→ Aim of the task:
Below are some records. Return exactly the lines from the one with "The width and height of the screenshot is (2492, 1484)." to the one with "Click inside the", and nothing else.

→ Given records:

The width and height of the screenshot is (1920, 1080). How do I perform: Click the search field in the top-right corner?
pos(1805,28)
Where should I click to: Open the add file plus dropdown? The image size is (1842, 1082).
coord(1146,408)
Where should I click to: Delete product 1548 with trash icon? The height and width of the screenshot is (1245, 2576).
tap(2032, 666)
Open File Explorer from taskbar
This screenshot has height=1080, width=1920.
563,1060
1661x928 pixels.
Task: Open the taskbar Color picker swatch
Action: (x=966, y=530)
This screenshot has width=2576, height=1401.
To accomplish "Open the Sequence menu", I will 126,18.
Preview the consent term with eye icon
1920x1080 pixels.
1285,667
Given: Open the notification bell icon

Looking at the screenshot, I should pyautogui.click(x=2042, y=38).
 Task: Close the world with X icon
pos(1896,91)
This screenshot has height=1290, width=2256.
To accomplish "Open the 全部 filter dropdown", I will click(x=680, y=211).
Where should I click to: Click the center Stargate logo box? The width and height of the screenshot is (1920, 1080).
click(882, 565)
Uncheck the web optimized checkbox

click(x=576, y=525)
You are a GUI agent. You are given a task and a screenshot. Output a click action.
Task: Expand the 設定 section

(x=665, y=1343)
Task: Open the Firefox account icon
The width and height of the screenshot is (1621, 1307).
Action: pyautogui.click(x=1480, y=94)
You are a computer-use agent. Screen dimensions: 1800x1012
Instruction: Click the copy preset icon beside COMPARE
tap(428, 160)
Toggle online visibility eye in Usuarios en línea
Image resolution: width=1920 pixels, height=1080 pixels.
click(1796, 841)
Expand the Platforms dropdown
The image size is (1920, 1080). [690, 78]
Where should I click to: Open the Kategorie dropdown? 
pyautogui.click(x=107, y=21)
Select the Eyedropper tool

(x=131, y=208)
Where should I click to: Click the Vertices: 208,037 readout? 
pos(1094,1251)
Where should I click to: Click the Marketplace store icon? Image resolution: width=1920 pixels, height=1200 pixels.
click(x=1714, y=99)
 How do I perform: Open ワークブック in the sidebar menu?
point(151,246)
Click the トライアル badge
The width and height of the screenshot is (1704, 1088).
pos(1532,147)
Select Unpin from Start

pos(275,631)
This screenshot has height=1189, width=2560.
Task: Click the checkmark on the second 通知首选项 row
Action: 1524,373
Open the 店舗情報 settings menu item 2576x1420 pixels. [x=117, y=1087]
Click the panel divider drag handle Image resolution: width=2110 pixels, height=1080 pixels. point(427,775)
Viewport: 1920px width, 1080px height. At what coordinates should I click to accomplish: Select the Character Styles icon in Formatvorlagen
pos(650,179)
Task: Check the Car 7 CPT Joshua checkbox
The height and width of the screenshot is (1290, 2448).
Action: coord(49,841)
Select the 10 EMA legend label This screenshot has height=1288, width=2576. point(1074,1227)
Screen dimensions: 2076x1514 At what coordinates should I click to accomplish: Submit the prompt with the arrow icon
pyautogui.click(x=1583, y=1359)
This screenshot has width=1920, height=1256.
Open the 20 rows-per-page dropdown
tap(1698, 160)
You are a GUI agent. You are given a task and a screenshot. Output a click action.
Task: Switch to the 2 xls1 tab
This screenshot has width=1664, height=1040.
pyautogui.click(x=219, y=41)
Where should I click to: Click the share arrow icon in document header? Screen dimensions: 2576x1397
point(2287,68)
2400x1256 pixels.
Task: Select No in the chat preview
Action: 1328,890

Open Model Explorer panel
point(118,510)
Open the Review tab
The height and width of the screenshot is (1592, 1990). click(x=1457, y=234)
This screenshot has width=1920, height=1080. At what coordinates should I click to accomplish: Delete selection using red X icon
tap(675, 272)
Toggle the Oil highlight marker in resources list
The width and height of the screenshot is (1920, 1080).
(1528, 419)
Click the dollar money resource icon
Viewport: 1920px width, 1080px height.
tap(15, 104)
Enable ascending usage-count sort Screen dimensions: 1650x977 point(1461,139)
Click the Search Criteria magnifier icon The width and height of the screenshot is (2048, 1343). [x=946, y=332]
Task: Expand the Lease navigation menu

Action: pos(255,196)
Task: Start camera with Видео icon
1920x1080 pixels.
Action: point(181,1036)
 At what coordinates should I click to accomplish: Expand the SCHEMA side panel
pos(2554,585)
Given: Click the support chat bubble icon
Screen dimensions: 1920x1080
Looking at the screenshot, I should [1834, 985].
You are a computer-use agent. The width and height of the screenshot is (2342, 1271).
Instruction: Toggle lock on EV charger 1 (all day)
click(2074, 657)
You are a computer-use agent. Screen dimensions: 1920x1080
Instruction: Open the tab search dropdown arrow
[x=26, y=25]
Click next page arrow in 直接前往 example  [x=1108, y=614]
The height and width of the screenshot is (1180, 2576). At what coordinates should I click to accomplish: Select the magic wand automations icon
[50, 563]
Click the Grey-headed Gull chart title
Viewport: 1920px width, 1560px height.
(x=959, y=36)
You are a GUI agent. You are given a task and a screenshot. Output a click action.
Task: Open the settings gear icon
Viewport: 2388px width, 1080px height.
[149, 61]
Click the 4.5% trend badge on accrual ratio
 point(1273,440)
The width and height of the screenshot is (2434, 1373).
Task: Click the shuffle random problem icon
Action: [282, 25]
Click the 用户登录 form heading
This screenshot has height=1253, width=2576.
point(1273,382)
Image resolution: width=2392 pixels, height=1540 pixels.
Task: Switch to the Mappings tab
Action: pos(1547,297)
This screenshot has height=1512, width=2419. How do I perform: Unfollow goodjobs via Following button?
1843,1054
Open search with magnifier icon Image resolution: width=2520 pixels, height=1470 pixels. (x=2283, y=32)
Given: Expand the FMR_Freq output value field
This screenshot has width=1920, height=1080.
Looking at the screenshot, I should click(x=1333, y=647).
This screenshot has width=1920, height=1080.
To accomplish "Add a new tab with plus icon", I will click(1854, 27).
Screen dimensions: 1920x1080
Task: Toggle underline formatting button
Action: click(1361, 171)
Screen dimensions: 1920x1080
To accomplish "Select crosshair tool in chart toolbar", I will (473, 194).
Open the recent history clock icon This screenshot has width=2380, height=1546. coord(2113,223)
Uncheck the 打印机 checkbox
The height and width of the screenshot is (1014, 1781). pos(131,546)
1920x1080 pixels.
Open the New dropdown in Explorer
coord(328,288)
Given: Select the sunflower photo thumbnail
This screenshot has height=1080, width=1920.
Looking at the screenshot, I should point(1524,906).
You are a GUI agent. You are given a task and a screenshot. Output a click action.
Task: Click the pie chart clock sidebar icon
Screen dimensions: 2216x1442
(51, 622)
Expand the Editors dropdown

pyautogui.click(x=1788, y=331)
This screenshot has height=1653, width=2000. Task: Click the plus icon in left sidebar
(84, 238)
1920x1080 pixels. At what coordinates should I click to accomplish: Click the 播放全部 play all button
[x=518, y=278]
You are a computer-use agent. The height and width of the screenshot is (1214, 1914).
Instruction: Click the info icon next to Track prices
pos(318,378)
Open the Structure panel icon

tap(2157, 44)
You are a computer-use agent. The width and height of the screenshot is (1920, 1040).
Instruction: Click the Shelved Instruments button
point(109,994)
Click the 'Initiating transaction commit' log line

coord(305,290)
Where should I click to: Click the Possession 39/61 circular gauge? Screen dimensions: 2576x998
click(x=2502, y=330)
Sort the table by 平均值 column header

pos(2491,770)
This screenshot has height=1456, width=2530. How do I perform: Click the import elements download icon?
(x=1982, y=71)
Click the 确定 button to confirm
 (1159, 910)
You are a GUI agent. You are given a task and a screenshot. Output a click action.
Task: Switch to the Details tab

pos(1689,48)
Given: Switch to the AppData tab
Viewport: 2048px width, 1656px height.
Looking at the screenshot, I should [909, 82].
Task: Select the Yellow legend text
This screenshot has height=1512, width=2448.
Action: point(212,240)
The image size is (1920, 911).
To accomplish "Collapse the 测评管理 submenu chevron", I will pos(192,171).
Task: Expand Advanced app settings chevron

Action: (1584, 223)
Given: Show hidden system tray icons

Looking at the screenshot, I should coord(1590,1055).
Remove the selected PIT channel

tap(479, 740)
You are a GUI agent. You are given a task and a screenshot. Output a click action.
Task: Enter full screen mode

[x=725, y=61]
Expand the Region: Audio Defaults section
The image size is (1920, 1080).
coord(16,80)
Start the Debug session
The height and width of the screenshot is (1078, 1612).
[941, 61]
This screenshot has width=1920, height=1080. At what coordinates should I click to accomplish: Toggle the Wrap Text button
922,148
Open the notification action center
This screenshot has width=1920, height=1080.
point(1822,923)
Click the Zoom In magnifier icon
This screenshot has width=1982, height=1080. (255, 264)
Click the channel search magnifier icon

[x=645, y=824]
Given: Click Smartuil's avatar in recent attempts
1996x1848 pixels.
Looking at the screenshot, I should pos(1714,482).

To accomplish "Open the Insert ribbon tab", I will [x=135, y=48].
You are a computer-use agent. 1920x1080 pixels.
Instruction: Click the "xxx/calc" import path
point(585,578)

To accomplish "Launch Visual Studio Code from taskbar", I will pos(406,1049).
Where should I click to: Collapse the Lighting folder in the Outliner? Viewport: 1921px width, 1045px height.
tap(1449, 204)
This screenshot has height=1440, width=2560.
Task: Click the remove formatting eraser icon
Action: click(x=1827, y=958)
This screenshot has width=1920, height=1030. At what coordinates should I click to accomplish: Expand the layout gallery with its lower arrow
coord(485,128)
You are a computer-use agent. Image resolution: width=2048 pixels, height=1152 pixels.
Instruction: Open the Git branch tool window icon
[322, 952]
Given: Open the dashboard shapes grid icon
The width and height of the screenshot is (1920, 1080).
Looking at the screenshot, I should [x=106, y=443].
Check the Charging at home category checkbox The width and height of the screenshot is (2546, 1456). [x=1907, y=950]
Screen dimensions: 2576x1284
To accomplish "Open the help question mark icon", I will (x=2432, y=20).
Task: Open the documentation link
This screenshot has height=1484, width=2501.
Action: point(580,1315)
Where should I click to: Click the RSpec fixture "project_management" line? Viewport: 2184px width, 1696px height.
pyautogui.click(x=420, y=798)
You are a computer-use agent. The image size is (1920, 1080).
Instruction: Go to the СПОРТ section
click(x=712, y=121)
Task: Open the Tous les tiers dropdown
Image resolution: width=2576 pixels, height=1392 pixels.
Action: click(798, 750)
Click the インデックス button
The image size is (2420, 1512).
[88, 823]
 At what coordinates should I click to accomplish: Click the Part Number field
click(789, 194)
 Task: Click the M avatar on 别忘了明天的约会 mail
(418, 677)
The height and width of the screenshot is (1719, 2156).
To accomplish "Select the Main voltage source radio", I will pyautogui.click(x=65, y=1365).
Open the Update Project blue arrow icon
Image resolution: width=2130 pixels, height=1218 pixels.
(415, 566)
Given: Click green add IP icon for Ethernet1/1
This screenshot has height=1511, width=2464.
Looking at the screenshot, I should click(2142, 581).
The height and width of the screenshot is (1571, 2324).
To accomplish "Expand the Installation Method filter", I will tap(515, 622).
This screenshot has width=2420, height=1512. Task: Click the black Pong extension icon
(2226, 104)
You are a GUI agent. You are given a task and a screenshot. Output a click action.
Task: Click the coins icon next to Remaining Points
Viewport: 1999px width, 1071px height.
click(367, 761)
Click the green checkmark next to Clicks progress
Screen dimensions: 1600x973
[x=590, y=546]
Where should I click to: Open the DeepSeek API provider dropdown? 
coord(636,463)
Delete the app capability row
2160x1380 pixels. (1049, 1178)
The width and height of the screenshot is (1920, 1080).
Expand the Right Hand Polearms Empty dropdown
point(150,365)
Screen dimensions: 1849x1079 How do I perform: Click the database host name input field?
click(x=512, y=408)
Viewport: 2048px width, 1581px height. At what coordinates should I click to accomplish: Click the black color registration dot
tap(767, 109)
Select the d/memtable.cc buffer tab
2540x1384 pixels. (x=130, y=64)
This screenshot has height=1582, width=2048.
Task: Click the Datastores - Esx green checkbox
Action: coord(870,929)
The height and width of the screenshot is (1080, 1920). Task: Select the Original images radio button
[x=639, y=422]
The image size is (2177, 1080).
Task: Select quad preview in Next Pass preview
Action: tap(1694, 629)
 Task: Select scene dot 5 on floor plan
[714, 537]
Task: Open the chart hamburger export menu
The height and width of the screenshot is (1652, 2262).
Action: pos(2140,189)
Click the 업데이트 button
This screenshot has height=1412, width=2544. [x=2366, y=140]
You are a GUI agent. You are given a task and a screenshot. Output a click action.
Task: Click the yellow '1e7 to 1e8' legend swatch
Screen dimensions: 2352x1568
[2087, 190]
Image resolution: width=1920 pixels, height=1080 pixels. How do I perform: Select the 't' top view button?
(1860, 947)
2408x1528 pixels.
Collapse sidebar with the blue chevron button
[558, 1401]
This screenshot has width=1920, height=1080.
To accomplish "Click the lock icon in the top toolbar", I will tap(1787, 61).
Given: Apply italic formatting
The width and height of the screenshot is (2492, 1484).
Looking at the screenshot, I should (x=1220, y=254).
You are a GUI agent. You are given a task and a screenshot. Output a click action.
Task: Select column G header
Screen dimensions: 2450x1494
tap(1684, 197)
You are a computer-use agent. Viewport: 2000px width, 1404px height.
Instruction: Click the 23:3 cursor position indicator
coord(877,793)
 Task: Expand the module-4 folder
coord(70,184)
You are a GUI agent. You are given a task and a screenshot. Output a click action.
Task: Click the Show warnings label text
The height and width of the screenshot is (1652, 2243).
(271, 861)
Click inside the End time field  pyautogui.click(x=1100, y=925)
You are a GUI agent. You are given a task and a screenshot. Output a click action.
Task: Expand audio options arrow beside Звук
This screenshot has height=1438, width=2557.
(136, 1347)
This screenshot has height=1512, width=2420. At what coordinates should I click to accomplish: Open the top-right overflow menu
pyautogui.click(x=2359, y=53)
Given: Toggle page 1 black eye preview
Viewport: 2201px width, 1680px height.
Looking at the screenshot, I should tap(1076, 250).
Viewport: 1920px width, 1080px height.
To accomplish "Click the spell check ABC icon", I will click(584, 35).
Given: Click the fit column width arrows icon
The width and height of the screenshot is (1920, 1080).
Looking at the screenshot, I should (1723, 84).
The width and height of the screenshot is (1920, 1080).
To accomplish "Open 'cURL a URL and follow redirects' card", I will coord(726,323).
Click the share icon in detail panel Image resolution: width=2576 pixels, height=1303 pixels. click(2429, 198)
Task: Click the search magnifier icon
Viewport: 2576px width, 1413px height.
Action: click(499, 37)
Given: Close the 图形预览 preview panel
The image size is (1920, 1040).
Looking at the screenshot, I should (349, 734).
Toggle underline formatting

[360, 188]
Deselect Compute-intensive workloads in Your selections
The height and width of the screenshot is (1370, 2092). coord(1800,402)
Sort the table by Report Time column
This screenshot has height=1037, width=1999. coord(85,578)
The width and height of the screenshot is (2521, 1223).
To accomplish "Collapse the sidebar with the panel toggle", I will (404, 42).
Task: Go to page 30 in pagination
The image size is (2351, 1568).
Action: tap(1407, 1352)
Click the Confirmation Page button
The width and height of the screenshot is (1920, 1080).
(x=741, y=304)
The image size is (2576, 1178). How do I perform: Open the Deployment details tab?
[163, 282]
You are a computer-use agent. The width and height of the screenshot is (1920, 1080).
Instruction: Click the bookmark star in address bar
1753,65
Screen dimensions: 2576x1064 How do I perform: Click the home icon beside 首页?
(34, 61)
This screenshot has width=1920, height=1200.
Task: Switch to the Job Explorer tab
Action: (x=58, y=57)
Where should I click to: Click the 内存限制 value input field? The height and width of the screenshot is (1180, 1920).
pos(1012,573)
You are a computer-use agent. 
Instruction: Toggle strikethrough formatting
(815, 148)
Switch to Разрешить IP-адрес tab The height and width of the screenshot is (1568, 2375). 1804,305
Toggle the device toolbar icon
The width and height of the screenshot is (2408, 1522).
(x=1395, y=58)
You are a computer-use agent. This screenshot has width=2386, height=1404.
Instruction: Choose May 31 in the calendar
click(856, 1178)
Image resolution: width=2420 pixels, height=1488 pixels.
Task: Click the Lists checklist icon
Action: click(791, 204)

→ Solution for this exercise:
The width and height of the screenshot is (2492, 1484).
Looking at the screenshot, I should (x=1220, y=254).
You are a GUI agent. You are given a task and a screenshot. Output a click action.
Task: Select column G header
Screen dimensions: 2450x1494
tap(1684, 197)
You are a computer-use agent. Viewport: 2000px width, 1404px height.
Instruction: Click the 23:3 cursor position indicator
coord(877,793)
 Task: Expand the module-4 folder
coord(70,184)
You are a GUI agent. You are given a task and a screenshot. Output a click action.
Task: Click the Show warnings label text
The height and width of the screenshot is (1652, 2243).
(271, 861)
Click inside the End time field  pyautogui.click(x=1100, y=925)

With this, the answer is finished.